__Brief__:
Wherever the string "computer" appears in the entries below, return the line that holds it.

Stored records
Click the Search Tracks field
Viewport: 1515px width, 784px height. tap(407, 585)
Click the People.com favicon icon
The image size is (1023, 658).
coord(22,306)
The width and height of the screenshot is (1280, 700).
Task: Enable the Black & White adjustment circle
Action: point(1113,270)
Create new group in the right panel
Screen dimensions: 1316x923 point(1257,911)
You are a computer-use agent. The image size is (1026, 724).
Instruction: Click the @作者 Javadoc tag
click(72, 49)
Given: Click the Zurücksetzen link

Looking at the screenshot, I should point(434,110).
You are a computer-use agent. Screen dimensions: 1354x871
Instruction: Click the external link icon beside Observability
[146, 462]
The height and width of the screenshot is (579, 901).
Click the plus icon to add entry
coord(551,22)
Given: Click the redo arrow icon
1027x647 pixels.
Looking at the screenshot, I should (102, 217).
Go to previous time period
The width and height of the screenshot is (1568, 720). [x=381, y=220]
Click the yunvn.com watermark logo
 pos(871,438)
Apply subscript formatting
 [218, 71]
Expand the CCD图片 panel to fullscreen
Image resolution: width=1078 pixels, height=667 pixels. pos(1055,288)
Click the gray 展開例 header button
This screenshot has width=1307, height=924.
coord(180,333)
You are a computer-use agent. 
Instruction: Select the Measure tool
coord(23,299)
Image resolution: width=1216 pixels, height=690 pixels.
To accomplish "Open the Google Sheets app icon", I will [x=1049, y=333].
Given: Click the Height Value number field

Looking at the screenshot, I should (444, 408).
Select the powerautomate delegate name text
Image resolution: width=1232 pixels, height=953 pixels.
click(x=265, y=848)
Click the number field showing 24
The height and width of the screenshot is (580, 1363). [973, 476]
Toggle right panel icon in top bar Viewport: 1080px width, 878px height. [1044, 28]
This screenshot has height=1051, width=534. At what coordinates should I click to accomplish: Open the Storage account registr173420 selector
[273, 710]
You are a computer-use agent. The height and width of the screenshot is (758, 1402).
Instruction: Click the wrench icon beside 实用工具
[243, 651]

__Task solution__:
You are a computer-use agent. The image size is (1026, 724).
You are a computer-use agent. Screen dimensions: 1354x871
You are a computer-use agent. 
You are a computer-use agent. The height and width of the screenshot is (758, 1402).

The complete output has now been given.